El Informe FOESSA indica que asistimos a un proceso de
empobrecimiento que eclipsa a los más pobres. ¿Por qué se produce este
fenómeno?

Con el desarrollo de la crisis, la pobreza se ha hecho más extensa y más intensa. En general, el conjunto de la sociedad española se ha empobrecido en términos medios en estos años, al disponer en la actualidad de un nivel medio de renta que en términos de capacidad adquisitiva es inferior al que teníamos hace una década. En este contexto, los hogares más pobres y especialmente aquellos con vínculos muy débiles con el mercado de trabajo parecen cada vez más una realidad invisible en términos de integración social y aportación económica. La crisis ha agudizado los procesos de exclusión social que venían tomando forma desde hace años. No somos todavía una sociedad dual pero tampoco se mantiene el ordenamiento vertical propio de modelos sociales anteriores, caracterizado por la permanencia de un segmento reducido en la cúspide de la pirámide social y un bloque mayoritario de la población en su base. Los altos niveles de exclusión social actuales son el resultado de un cambio en las pautas de organización social, sin un interés objetivo de la población "integrada" porque exista esta exclusión pero resultando los excluidos "prescindibles" para el adecuado funcionamiento del modelo económico.
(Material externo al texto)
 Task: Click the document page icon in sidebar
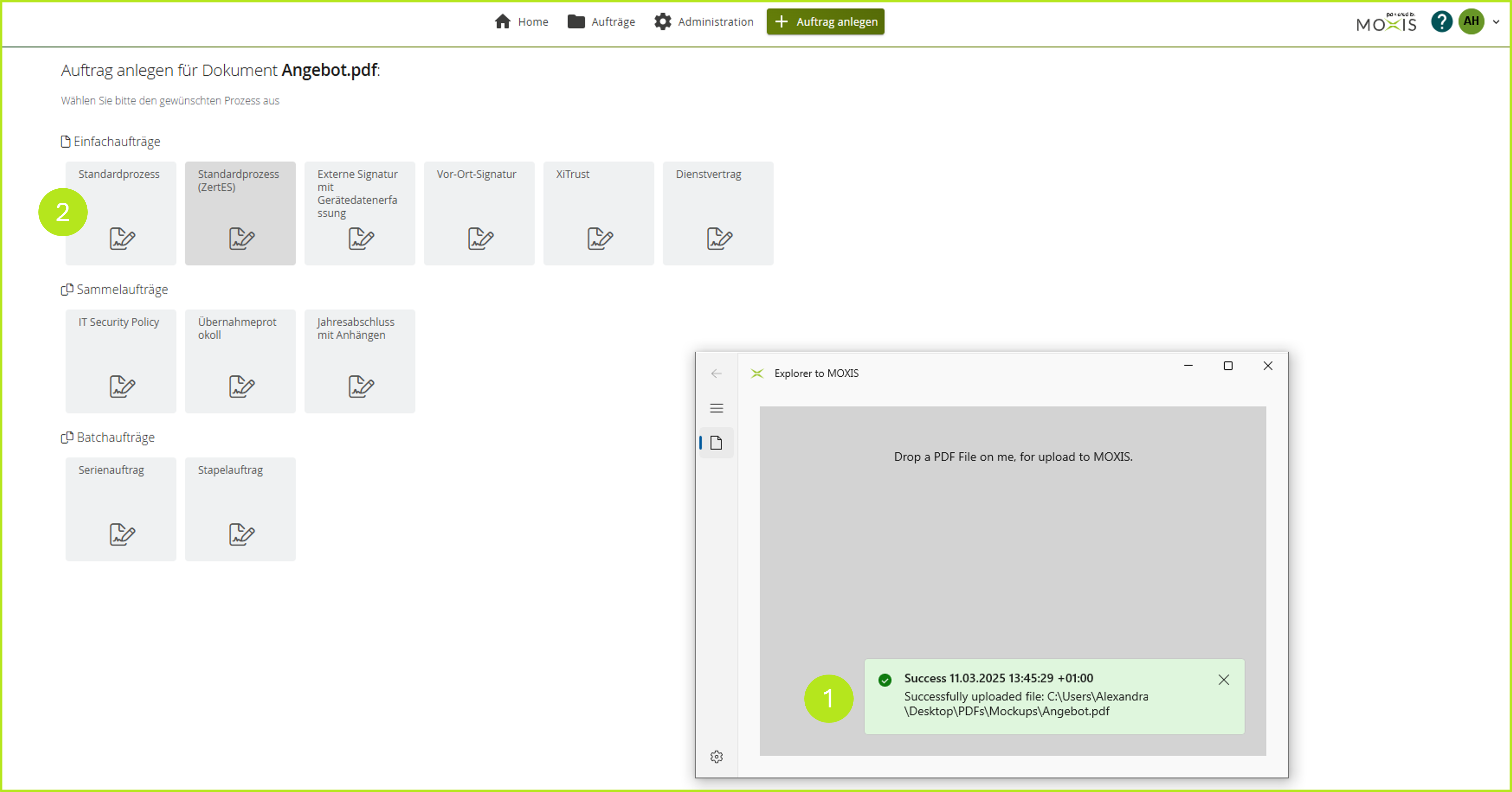(716, 443)
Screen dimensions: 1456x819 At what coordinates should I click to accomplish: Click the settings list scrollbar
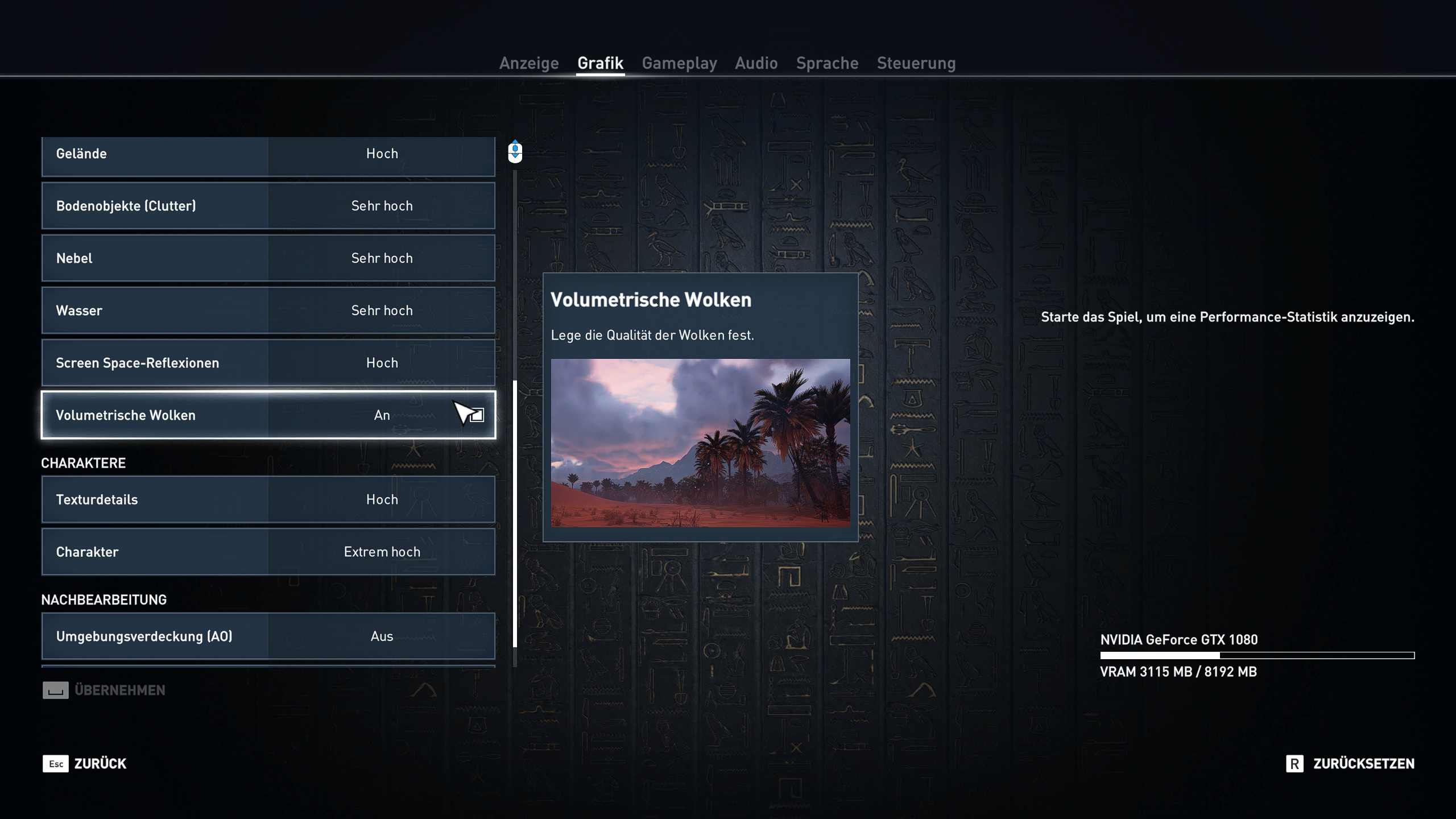pos(515,512)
¿Cuál puede ser la mejor respuesta a esta situación?

La recuperación de la economía y de los niveles de empleo es una condición necesaria para recuperar parte de nuestros niveles de bienestar social pero no resultará suficiente. Es difícil pensar en rebajar los actuales niveles de desigualdad y pobreza sin aumentar el volumen de recursos destinados a la protección social. Además de ese mayor esfuerzo cuantitativo, resulta urgente corregir las insuficiencias de nuestras redes de seguridad económica, estableciendo, como la mayoría de los países europeos, un sistema que garantice un nivel de protección básica a todos los ciudadanos.